Incapaz de dar una versión comprensible y objetiva de las causas de lo que parecía un auténtico estallido social, el señor Javier Lacalle, Alcalde de Burgos, el delegado del Gobierno, el propio Ministerio del Interior (la Junta de Castilla León, ha estado desaparecida) criminalizaban el conflicto, como si de pronto Burgos se hubiera convertido en una especie de soviet de militantes de los movimientos más radicales de la izquierda castellana, que estaban dispuestos a tomar el poder para impedir el ajardinamiento y la construcción de un hermoso bulevar que resolvería todos los problemas del barrio. Un barrio obrero que ha sufrido todos los males de los recortes, que ha visto como desaparecían los servicios sociales, incluidos las guarderías y que veía como una operación de especulación del suelo iba construir un aparcamiento público, con un coste desproporcionado de ocho millones de euros, que además los que allí viven no podrán pagar. Es decir que se destruyan trescientos plazas de aparcamiento gratuitos por un parking subterráneo de aparcamientos de pago que muy pocos podrán afrontar.

Las obras de urbanización del bulevar salieron a licitación por 8.579.602 euros, y fueron adjudicadas por 7.893.234,54 euros el 10 de octubre de 2013. El aparcamiento subterráneo costará otros 5 millones, que serán sufragados por la UTE constructora. Tendrá 256 plazas en concesión, que se venderán a 19.225 euros.

Por otra parte, otro foco de reticencias está en la adjudicación del proyecto a M.B.G. Ingeniería y Arquitectura, S.L., sita en el Edificio Promecal y propiedad de Méndez Pozo, viejo conocido dentro de los casos de corrupción de la Comunidad, por su condena por falsificación documental en el “Caso de la Construcción” de Burgos, por el que pasó dos años en la cárcel. El propio Alcalde, que entonces era concejal de urbanismo, ya se vio implicado en 2006 en otra gran polémica al haber realizado un viaje la Costa Azul francesa con todos los gastos pagados por varios constructores.
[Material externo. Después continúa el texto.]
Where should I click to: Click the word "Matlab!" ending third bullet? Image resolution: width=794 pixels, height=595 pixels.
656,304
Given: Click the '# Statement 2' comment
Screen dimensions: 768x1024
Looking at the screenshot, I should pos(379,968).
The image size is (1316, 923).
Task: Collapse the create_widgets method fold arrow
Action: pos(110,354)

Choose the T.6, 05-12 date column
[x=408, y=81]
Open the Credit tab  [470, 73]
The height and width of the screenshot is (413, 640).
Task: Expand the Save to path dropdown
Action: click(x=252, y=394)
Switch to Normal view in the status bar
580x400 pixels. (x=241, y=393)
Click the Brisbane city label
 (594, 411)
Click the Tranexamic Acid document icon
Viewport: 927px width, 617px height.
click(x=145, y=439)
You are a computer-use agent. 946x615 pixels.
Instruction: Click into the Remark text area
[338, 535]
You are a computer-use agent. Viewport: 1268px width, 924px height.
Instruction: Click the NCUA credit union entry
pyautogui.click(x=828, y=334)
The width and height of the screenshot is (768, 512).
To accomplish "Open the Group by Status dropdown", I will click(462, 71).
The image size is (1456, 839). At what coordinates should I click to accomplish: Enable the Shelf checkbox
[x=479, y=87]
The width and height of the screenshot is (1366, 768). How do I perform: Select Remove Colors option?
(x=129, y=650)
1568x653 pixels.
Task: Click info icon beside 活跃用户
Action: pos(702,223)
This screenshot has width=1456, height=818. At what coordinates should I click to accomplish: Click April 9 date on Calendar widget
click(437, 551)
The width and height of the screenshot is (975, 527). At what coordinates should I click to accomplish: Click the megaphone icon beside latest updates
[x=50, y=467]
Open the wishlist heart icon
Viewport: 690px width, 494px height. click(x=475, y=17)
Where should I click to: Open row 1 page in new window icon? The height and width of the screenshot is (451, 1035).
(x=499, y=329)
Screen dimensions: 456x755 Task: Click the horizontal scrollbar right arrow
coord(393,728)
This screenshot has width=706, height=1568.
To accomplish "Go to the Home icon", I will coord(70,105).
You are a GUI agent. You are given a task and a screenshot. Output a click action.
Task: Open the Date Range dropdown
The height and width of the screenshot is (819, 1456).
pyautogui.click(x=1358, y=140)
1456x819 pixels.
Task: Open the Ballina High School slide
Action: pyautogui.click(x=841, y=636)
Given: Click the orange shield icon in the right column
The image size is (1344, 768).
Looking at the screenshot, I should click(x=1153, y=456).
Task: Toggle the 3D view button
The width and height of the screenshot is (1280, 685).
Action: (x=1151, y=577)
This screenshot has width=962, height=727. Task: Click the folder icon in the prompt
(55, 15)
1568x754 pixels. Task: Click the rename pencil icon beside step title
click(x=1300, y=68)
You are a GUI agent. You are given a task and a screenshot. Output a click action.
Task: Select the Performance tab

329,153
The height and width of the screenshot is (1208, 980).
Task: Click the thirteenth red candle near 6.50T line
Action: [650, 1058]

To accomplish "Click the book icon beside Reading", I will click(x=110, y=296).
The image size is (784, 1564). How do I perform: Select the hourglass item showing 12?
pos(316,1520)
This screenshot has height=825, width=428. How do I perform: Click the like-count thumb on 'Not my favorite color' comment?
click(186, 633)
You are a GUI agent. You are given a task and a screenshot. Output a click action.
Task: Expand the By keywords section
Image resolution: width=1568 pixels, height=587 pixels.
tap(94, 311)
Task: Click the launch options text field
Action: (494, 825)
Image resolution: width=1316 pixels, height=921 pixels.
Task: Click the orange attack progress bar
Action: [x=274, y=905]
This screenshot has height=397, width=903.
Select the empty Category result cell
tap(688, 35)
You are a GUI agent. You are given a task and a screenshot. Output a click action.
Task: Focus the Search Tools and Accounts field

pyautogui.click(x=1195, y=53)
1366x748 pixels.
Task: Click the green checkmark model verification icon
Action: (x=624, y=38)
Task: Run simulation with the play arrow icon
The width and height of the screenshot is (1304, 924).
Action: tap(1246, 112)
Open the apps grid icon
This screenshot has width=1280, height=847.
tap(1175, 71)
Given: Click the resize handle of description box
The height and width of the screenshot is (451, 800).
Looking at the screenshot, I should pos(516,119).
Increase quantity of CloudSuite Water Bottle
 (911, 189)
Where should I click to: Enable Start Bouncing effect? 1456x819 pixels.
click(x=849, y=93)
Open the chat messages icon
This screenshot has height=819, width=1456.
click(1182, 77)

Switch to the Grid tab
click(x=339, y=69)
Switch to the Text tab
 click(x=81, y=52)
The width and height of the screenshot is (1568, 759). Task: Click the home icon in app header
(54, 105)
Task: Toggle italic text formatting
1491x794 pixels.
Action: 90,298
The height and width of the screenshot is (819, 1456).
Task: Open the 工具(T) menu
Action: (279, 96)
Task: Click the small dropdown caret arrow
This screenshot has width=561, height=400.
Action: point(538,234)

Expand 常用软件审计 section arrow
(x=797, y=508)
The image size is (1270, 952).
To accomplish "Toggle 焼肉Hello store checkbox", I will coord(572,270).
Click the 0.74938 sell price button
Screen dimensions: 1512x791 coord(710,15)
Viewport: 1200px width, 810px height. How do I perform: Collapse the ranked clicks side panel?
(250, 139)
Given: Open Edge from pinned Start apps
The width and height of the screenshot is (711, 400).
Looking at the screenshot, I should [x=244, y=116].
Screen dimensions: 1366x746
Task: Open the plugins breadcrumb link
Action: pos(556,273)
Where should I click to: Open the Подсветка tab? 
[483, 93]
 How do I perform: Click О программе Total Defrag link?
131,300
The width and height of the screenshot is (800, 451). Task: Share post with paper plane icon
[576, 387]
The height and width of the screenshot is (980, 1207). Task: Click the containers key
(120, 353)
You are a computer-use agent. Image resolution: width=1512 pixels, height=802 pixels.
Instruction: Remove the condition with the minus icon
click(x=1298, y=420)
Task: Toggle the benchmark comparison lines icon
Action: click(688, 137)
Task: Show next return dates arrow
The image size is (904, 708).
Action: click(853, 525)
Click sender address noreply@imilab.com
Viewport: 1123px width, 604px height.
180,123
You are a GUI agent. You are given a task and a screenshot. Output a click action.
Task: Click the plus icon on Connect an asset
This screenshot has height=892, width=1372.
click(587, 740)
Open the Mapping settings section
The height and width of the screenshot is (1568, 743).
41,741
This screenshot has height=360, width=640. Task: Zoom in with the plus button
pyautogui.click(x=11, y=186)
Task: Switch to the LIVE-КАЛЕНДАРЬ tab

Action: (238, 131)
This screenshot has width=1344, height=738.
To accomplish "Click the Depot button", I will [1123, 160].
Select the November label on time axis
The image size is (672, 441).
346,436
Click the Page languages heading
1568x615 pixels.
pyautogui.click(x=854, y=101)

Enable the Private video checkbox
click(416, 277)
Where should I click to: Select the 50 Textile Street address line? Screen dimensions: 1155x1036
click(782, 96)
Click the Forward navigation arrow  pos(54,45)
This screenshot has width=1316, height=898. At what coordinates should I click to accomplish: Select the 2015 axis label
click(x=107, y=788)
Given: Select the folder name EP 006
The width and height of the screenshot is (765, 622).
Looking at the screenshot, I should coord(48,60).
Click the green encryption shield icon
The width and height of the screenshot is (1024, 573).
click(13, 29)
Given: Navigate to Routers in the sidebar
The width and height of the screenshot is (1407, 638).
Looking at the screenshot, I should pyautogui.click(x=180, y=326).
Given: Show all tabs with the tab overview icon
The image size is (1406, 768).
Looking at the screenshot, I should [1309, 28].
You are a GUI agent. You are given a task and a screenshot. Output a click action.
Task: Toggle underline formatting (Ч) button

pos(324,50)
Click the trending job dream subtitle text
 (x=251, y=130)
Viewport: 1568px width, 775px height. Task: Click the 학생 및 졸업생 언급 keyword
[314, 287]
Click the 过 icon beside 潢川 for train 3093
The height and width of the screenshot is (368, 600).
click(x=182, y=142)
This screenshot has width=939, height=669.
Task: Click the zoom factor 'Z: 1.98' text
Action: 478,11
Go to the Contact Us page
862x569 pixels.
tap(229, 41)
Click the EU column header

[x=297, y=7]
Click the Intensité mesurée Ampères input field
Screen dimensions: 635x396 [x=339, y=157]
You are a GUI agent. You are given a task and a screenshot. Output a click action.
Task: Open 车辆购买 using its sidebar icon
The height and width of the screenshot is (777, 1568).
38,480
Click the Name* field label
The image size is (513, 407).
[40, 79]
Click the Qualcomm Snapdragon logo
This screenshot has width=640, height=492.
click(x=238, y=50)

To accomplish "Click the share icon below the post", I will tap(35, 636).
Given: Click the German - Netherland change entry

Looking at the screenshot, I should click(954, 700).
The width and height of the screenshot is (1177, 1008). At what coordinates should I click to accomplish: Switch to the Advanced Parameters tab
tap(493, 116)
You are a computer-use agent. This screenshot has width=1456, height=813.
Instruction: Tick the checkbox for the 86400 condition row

De esta forma, lo que en condiciones normales no hubiera sido sino un simple conflicto local, los recortes sociales, el paro, el enfado de la ciudadanía por los casos de corrupción, el desprestigio de los políticos, y el despilfarro en el manejo del dinero público, lo han convertido en un símbolo de revuelta ciudadana que no se puede tapar, poniendo el acento solo en los casos de violencia condenables, pero que no son los verdaderos causantes de las protestas, sino la manifestación de un malestar del que deben ser conscientes quienes son los verdaderos responsables de una situación que, por falta de táctico político e inutilidad en el manejo de la situación, no debería haber llegado al extremo que ha llegado.